### DATA SUPPLIED
==========
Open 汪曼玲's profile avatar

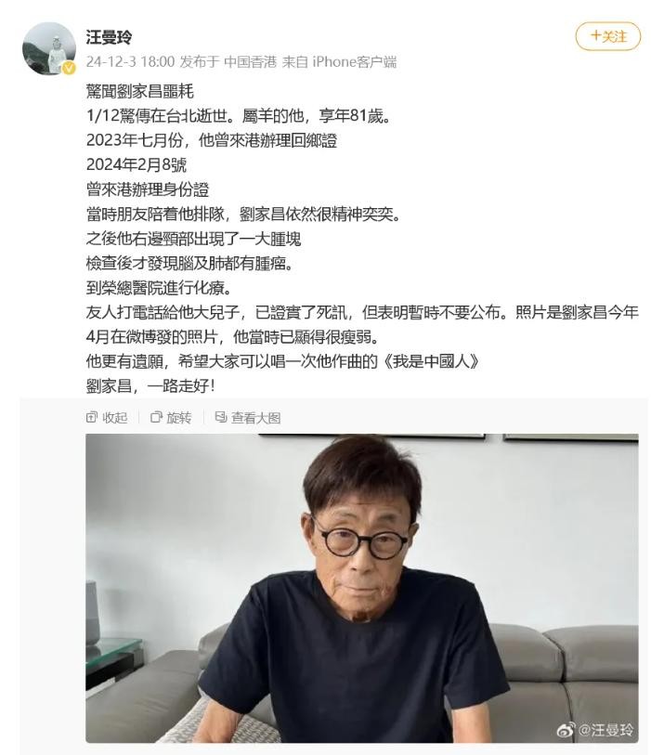(x=49, y=48)
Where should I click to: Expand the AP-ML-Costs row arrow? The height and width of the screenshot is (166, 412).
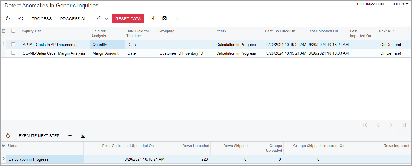pyautogui.click(x=4, y=44)
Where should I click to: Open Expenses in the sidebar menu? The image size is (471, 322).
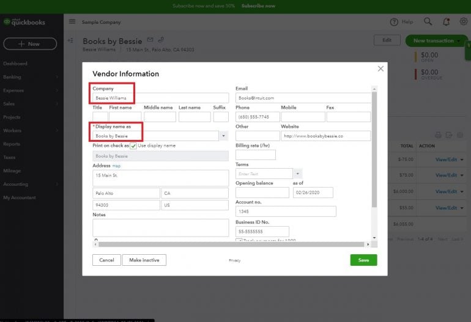[x=13, y=90]
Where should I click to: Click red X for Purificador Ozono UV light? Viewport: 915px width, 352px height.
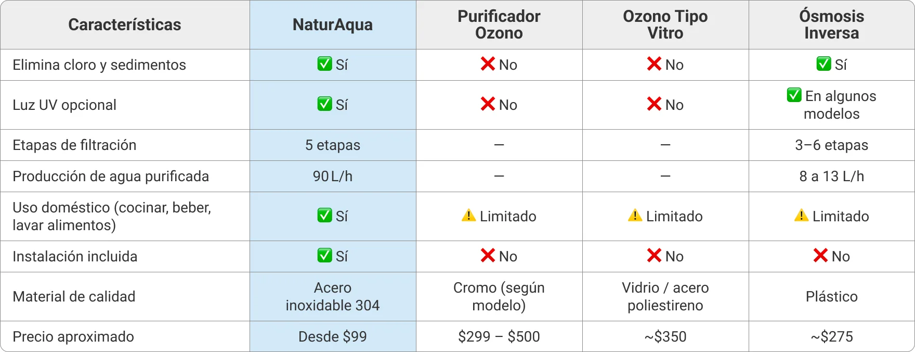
==========
### PROBLEM REQUIREMENTS
From the first line to the last, repeat the listing exactly and skip its images.

### FINAL ANSWER
Open 汪曼玲's profile avatar

(x=49, y=48)
Where should I click to: Expand the AP-ML-Costs row arrow? The height and width of the screenshot is (166, 412).
pyautogui.click(x=4, y=44)
Where should I click to: Open Expenses in the sidebar menu? The image size is (471, 322).
[x=13, y=90]
Where should I click to: Click red X for Purificador Ozono UV light? Viewport: 915px width, 352px height.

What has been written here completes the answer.